Mukherjee Sumit, Carignano Alberto, Seelig Georg, Lee Su-In
Annu Int Conf IEEE Eng Med Biol Soc. 2018 Jul;2018:5034-5040. doi: 10.1109/EMBC.2018.8513444.
Identifying the gene regulatory networks that control development or disease is one of the most important problems in biology. Here, we introduce a computational approach, called PIPER (ProgressIve network PERturbation), to identify the perturbed genes that drive differences in the gene regulatory network across different points in a biological progression.

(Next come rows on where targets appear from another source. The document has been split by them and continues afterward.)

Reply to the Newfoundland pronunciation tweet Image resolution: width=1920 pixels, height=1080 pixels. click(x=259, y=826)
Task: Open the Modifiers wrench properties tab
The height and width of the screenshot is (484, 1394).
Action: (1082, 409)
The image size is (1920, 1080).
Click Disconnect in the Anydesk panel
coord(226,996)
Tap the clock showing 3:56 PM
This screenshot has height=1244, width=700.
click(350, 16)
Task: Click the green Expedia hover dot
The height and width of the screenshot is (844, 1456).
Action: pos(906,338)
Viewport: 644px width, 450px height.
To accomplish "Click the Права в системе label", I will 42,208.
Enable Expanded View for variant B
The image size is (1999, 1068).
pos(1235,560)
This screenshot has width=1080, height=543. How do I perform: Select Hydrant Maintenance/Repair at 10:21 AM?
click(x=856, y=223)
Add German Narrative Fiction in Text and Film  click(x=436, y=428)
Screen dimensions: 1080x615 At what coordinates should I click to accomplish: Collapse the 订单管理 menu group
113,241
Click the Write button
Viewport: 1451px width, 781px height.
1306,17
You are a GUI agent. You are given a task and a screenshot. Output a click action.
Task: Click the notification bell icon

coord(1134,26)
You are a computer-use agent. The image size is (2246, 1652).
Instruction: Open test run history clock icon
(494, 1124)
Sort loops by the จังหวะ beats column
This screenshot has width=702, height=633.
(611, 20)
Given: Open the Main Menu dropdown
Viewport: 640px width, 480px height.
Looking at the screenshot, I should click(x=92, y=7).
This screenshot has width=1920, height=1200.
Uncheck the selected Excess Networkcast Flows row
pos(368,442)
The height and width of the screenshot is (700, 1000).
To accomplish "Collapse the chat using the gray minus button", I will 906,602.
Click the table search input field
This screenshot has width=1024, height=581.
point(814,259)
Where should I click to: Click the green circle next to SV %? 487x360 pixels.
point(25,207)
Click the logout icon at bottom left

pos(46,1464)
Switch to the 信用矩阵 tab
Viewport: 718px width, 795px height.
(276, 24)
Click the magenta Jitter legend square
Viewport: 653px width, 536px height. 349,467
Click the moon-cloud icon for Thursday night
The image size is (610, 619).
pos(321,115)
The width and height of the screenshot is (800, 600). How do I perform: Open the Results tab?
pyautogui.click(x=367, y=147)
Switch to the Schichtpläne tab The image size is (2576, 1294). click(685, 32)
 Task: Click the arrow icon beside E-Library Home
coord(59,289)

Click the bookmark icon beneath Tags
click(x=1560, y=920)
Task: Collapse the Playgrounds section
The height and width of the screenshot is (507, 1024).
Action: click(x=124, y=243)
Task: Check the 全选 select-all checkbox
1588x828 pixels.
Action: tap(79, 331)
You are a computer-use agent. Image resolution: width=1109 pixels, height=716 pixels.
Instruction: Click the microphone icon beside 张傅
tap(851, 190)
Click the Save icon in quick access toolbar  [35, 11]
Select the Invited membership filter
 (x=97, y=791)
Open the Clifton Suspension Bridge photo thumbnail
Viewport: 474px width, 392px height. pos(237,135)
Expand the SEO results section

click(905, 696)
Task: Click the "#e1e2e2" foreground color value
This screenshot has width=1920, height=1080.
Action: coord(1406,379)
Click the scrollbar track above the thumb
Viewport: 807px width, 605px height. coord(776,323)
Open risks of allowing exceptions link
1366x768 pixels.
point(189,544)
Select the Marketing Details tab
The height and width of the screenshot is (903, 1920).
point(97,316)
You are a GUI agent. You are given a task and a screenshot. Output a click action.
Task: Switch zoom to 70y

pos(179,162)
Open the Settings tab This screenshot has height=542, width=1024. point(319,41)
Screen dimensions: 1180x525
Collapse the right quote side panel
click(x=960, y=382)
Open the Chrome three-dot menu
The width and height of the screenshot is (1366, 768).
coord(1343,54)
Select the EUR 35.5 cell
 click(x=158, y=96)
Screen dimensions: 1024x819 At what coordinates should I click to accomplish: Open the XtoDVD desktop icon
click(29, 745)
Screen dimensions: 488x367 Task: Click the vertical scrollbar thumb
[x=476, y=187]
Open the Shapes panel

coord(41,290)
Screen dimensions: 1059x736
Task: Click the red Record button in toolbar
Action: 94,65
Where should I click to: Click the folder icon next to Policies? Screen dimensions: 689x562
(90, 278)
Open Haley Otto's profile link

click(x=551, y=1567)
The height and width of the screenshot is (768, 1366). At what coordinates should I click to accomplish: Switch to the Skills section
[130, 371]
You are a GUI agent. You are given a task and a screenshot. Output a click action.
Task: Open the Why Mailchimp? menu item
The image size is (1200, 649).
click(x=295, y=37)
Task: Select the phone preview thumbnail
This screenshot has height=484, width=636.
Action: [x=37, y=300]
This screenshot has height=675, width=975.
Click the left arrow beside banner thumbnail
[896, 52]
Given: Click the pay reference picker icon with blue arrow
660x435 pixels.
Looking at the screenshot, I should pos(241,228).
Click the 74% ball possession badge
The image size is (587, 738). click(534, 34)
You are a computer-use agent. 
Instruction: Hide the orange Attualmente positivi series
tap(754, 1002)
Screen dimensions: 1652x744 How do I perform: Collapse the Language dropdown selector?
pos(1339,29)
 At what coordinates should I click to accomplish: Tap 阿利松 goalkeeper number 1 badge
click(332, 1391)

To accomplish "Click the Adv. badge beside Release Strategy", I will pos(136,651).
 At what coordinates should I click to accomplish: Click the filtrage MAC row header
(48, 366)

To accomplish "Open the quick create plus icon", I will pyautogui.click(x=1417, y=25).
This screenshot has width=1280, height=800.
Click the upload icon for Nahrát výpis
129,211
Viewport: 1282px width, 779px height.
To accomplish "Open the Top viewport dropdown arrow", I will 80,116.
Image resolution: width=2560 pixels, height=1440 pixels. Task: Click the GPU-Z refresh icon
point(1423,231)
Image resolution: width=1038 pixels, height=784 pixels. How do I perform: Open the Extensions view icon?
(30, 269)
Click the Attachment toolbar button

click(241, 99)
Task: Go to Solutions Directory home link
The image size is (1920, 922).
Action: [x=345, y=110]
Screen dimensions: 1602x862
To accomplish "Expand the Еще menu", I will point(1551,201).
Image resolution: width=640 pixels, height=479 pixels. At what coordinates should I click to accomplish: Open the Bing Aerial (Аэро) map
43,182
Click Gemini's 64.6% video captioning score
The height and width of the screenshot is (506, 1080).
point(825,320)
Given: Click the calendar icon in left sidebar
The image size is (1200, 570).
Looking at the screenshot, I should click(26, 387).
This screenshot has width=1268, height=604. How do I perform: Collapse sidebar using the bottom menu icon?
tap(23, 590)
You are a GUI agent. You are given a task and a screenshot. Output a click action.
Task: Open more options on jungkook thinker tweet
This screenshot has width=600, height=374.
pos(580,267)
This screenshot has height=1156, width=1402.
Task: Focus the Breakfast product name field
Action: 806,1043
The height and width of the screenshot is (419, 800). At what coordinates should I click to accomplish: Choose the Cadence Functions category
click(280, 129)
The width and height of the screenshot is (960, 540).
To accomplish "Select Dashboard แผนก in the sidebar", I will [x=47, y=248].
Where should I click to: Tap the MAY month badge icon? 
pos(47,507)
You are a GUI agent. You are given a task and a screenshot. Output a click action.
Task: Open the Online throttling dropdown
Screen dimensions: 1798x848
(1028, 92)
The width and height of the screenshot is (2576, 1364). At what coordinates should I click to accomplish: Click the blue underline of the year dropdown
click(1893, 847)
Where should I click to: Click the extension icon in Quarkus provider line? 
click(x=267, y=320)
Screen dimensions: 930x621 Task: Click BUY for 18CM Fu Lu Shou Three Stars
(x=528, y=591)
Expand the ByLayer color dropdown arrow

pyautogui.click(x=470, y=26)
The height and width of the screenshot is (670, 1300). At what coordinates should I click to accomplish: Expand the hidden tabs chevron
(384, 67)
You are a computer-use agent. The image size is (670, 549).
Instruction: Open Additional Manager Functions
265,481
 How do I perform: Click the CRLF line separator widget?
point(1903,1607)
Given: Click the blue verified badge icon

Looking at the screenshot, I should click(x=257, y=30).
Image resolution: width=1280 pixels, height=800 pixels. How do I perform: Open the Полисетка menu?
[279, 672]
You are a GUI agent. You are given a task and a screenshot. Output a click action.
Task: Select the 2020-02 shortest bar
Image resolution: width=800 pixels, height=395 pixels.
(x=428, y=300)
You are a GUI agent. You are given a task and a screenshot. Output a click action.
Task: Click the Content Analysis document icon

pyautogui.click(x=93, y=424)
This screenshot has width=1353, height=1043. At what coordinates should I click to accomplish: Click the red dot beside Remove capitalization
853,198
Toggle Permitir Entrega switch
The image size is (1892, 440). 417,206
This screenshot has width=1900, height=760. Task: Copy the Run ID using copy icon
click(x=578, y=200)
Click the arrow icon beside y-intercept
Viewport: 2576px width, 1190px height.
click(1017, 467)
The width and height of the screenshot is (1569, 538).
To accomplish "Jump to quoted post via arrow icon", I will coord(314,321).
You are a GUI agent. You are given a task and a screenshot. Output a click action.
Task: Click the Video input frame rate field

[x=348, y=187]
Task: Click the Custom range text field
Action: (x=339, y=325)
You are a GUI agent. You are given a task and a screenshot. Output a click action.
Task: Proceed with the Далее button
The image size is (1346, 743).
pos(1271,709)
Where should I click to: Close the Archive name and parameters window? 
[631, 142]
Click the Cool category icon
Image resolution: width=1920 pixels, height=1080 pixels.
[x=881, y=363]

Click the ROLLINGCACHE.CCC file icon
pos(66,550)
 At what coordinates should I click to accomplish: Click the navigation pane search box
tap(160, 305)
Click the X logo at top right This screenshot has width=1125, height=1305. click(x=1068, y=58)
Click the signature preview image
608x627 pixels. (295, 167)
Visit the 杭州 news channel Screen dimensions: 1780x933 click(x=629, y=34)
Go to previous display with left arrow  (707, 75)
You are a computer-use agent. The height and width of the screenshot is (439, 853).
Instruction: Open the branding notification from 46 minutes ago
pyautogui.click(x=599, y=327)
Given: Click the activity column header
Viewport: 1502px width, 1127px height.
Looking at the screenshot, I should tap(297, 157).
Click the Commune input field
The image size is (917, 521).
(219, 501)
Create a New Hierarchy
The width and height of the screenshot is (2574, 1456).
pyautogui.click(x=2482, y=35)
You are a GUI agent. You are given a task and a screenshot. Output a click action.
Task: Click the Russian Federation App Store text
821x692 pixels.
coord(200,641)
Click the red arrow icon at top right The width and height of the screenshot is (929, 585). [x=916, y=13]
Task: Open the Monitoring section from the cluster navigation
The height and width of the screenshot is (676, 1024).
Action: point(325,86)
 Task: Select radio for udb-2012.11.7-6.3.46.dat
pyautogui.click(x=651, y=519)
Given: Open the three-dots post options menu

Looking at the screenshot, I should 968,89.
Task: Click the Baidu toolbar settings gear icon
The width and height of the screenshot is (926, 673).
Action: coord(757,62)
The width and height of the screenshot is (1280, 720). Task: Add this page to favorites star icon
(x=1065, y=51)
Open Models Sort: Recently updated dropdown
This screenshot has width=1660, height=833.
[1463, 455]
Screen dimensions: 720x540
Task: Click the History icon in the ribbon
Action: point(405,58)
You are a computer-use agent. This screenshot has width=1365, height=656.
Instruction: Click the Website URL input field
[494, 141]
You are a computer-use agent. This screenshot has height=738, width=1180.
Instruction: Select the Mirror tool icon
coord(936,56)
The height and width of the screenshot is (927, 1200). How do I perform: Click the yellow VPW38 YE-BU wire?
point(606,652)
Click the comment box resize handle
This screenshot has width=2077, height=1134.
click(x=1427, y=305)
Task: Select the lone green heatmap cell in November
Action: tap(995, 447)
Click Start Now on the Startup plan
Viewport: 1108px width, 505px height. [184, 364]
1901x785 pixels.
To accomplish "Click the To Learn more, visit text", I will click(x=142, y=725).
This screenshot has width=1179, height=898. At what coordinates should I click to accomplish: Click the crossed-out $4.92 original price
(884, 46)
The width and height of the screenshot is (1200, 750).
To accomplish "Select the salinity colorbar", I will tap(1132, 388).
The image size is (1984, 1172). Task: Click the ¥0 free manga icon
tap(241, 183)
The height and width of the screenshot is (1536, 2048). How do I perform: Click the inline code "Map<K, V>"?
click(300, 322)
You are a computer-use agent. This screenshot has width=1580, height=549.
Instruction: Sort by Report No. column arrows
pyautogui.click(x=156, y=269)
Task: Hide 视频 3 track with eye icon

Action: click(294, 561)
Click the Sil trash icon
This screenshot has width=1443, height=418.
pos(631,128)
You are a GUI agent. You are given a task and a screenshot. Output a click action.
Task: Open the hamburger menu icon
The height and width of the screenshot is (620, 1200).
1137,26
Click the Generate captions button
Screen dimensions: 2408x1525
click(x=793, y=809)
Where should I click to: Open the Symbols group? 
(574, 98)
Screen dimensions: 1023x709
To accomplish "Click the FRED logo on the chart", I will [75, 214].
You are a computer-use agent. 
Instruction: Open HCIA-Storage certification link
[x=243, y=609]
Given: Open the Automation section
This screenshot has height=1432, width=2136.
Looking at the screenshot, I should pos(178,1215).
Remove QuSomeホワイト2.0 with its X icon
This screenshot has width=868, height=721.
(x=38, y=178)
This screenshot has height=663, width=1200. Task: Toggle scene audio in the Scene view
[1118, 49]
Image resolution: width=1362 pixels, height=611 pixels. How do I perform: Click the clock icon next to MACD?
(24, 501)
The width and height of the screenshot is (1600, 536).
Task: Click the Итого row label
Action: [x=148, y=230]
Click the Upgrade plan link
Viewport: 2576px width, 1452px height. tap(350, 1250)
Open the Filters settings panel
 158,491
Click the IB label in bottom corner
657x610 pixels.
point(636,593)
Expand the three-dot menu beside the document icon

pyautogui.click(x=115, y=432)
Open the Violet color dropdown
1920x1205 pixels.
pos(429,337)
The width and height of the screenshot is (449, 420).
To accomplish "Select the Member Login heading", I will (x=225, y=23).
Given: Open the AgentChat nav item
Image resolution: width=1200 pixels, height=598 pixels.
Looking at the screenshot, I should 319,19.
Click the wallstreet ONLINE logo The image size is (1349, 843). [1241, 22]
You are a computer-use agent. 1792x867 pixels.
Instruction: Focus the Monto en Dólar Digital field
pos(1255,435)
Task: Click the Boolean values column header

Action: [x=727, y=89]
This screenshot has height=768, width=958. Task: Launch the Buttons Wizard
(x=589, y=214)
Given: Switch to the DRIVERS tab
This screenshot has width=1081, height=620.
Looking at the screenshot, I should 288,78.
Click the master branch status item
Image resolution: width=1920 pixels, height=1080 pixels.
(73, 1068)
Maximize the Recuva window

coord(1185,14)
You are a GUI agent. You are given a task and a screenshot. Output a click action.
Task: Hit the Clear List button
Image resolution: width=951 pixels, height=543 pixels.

PIPER employs algorithms tailor-made for single cell RNA sequencing (scRNA-seq) data to jointly identify gene networks for multiple progressive conditions. It then performs differential network analysis along the identified gene networks to identify master regulators. We demonstrate that PIPER outperforms state-of-the-art alternative methods on simulated data and is able to predict known key regulators of differentiation on real scRNA-Seq datasets.
识别控制发育或疾病的基因调控网络是生物学中最重要的问题之一。在此,我们引入一种名为PIPER(渐进式网络扰动)的计算方法,以识别在生物进程的不同点驱动基因调控网络差异的受扰动基因。PIPER采用为单细胞RNA测序(scRNA-seq)数据量身定制的算法,来共同识别多种渐进条件下的基因网络。然后,它沿着已识别的基因网络进行差异网络分析,以识别主要调控因子。我们证明,PIPER在模拟数据上优于当前最先进的替代方法,并且能够在真实的scRNA-Seq数据集上预测已知的分化关键调控因子。